> Assignment:
Show every line from the entries that follow which holds the word "will".

> Material for the task:
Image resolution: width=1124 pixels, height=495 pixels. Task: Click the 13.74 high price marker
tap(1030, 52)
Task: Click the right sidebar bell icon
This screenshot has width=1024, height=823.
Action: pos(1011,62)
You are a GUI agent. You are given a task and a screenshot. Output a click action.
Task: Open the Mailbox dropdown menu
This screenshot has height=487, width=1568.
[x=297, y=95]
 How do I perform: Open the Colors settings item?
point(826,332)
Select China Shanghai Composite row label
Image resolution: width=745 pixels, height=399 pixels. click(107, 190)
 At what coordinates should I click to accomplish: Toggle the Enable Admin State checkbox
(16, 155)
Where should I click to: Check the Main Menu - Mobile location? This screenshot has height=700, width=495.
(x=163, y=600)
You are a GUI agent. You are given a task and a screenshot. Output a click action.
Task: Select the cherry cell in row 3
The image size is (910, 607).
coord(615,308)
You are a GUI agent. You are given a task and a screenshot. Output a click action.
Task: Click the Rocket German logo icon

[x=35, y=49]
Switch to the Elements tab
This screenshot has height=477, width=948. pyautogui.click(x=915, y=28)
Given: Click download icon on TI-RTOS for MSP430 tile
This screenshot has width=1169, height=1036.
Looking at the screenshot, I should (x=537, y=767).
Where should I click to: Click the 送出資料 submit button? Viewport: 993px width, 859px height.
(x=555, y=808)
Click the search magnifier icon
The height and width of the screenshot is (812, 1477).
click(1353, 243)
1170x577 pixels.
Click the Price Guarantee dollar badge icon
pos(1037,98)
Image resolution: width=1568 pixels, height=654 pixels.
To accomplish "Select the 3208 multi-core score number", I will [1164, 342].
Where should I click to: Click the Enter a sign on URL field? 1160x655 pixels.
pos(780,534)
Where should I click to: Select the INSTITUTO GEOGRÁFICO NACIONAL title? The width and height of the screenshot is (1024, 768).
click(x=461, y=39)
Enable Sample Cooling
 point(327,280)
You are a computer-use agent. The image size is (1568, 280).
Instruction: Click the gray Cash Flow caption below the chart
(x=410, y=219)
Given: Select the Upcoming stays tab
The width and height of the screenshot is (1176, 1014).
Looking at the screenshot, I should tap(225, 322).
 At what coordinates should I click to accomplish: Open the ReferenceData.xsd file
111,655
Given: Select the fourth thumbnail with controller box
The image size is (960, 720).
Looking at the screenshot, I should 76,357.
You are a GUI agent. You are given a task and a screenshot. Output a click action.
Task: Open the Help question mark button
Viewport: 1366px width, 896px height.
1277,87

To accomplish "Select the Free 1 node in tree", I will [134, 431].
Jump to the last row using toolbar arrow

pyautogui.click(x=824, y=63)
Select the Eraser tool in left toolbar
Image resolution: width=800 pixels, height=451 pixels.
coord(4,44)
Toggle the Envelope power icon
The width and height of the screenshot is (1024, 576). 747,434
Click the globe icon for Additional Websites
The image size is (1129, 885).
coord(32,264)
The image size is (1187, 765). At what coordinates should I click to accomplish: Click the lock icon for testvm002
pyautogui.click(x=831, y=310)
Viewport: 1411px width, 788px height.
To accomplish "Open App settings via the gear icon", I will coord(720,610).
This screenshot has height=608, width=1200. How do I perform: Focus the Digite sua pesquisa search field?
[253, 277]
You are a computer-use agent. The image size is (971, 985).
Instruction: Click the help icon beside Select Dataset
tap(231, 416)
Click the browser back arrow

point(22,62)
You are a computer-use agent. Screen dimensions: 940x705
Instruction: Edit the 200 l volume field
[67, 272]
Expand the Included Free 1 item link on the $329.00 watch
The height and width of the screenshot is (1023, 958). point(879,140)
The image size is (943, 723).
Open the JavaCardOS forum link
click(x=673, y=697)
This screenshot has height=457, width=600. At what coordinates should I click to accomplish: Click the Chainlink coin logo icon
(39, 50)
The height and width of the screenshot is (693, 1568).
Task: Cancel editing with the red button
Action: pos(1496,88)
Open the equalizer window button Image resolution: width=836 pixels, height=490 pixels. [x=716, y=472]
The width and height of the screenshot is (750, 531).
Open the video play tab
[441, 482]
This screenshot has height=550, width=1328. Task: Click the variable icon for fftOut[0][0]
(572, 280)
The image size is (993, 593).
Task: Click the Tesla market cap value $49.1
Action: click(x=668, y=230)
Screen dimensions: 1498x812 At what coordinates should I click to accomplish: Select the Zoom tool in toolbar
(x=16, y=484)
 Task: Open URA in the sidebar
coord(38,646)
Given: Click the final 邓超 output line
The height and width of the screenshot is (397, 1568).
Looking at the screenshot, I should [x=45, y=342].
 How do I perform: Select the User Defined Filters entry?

> Completed exercise:
To accomplish "Select the 3208 multi-core score number", I will [1164, 342].
To accomplish "Select the Free 1 node in tree", I will [134, 431].
To accomplish "Open App settings via the gear icon", I will coord(720,610).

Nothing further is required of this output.